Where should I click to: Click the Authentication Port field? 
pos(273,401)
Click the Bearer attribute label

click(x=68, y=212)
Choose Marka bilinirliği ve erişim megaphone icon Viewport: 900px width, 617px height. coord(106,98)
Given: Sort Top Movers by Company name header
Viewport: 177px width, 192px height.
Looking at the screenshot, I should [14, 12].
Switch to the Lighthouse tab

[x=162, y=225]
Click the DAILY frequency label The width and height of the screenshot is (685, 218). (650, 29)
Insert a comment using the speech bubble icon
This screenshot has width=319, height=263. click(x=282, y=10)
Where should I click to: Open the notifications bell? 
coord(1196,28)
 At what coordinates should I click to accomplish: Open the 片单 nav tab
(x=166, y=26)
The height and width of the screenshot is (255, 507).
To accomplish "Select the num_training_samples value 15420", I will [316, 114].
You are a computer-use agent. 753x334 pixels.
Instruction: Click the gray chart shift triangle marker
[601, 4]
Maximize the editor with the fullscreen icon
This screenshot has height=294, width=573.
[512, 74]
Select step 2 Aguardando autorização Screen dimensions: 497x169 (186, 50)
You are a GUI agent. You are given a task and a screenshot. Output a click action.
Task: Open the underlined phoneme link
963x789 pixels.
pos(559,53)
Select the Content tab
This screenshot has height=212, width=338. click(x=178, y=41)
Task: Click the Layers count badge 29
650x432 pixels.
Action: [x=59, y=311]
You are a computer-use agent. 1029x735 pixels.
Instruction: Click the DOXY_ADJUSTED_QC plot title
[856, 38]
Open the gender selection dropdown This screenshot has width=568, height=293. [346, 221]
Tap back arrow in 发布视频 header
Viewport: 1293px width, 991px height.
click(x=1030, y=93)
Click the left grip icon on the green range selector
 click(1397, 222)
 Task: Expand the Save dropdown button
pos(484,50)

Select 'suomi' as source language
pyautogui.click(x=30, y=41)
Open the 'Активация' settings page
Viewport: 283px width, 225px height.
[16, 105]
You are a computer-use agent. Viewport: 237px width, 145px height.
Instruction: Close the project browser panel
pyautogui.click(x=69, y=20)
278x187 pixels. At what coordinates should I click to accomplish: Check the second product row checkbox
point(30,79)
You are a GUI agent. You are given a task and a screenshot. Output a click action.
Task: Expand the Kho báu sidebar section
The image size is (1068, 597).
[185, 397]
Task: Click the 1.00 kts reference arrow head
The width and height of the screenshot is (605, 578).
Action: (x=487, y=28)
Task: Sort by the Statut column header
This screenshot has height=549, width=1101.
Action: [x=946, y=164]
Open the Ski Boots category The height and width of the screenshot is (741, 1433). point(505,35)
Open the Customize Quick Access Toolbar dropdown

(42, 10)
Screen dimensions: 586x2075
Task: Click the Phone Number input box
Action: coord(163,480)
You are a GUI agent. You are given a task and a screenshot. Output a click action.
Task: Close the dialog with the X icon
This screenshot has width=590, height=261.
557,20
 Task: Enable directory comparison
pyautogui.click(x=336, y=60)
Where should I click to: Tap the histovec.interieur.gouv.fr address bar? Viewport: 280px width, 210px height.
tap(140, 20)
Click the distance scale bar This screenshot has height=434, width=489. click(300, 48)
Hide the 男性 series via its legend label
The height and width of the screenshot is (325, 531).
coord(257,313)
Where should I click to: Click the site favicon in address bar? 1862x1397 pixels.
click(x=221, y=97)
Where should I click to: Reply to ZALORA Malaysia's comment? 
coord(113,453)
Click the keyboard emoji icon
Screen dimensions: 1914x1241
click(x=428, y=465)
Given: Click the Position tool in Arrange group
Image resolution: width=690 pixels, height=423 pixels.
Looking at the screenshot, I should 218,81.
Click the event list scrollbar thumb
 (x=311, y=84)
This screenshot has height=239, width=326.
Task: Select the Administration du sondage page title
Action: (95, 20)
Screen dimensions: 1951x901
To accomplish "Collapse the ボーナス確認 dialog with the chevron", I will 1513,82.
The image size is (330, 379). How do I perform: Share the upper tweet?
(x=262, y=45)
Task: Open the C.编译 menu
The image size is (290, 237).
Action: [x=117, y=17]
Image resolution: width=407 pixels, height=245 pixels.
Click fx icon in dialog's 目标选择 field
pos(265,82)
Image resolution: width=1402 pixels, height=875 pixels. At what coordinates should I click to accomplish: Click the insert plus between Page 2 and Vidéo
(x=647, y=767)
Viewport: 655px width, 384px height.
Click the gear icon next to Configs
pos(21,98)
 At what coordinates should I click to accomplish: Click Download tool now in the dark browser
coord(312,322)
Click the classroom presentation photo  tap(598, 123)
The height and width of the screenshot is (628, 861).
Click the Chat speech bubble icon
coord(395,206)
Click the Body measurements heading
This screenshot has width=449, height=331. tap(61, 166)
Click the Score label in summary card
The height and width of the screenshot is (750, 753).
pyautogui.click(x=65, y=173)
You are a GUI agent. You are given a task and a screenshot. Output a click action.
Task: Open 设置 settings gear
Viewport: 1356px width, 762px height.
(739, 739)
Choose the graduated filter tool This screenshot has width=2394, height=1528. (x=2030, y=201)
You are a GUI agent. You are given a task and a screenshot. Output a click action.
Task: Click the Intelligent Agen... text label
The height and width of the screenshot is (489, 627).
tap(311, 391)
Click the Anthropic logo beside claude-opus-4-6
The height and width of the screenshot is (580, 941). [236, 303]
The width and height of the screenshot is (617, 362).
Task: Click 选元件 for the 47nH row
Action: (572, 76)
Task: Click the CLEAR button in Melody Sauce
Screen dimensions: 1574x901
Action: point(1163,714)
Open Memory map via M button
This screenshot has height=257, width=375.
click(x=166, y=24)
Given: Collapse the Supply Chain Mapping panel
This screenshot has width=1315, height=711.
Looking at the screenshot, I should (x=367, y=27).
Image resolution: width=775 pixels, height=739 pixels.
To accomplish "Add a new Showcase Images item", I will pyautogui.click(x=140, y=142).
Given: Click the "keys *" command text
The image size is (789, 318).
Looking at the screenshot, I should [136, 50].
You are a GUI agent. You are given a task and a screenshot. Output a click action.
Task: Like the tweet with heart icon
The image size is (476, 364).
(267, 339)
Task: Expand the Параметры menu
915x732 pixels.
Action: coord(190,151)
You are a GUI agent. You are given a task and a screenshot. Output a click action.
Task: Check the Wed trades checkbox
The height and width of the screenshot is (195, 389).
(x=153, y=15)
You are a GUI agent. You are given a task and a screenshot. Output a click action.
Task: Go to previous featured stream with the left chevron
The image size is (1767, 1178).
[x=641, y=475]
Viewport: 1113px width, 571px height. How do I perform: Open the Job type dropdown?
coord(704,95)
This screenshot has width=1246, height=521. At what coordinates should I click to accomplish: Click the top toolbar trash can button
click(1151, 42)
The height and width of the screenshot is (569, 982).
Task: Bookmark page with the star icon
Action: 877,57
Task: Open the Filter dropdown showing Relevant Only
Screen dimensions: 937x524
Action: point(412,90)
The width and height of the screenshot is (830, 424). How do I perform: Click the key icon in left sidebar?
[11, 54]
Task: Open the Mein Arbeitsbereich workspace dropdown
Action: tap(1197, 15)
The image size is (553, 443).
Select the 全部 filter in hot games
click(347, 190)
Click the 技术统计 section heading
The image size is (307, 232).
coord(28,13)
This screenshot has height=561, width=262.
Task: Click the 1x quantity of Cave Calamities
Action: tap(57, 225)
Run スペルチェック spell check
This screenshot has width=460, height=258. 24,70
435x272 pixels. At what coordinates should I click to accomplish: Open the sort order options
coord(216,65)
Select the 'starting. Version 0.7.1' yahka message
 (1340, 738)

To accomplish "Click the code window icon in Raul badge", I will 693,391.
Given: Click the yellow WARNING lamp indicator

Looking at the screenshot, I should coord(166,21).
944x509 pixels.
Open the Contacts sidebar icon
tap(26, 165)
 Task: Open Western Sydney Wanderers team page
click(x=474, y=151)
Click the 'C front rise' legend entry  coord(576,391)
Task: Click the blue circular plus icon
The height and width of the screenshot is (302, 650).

◇ ◇ ◇ ◇ ◇

__EXERCISE REQUIREMENTS__. Count the lines in the records above that contain the string "header" and reply with the number alone.

__ANSWER__. 3